Serving of the committee are Michele Teipen, Crothersville Clerk-Treasurer; Andrew Nehrt, Crothersville School Board and co-owner of Pro Form Plastics; Charles S. Murphy, Jackson County Councilman, a former Crothersville town councilman, and Jackson County Jail Commander; Curt Kovener, Vernon Township Trustee, publisher of the Crothersville Times and vice-president of Jackson County Industrial Development Corporation; Shelley Erwin, owner of McKain-Erwin, a web development & public relations firm with experience with other community plans; Linda Seal, representing the Crothersville Historical and Cultural Arts Association; along with Eric Fry and Trena Carter of Administrative Resources, who will develop the master plan following the group’s direction.
“We have been fortunate with the success of JCIDC in attracting three outstanding employers to our industrial park south of town,” said Mitchell. “ But we need a blueprint to improve the community’s image and its future for our residents and visitors.”
Among the questions the committee is including in the planning process:
•What can we do to improve the looks of downtown?
•What can we do to improve our “front door” entrances to the town at the two interstate interchanges?
• What can be done to improve the business and residential areas which cause a bad reflection on the community?
•What can be done to create and connect green spaces with walkways and bike paths?
•How can we market the community to attract new industry & business and increase population and housing opportunities?

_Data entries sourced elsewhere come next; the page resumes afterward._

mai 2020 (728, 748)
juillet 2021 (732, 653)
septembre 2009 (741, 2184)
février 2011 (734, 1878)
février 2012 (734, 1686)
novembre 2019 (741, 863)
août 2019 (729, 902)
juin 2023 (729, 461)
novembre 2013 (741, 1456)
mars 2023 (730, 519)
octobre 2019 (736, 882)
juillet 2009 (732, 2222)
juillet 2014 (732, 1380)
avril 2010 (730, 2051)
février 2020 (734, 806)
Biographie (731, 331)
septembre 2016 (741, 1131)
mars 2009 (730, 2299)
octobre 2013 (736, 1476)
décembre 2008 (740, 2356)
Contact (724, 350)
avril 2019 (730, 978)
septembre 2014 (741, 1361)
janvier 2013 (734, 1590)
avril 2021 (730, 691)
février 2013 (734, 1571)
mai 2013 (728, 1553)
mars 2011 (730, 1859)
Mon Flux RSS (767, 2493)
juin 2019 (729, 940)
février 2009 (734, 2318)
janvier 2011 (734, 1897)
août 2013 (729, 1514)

“We have an excellent school system recognized statewide as a 4-Star educational facility and one that embraces constantly changing technology in the education process,” said Mitchell. “How do we get that message out and at the same time make the community an attractive place that parents will want to re-locate and live?”
“A comprehensive plan is not just a static document but one formulated today that can be changed as our future opportunities may dictate,” said Kovener. “ It is a guidebook that should constantly be evolving to meet the community’s interest.”
A comprehensive plan is the first step in making the community eligible for other “bricks and mortar” grants that actually result in positive, visible change.
“We first have to apply for a grant to assist us with developing a comprehensive community plan,” said Mitchell. “Once that is completed we can then seek grant funding to begin to implement some of the improvements formulated in the comprehensive plan.”
Because of the most recent housing grant administered by ARa, the group is hoping to piggyback on already completed surveys to hasten the planning grant process but the committee wants the plan to encompass not just the area inside the town limits but extending out in the township as well.
“Many people who do not live inside Crothersville still identify themselves as a part of the Crothersville community,” said Nehrt. “Those people need to be considered as we formulate the Greater Crothersville plan.”
In other to begin the grant application process for a planning grant, the town council will need to approve the group’s mission and come up with a 10% match of the maximum $40,000 cost of the planning grant.
Nehrt was to represent the community at last night’s (Aug. 7) town council meeting in outlining the group’s efforts so far and seek the town council’s approval of local match funding to proceed with a letter of intent to seek grant funding from the Indiana Office of Community and Rural Affairs (IOCRA).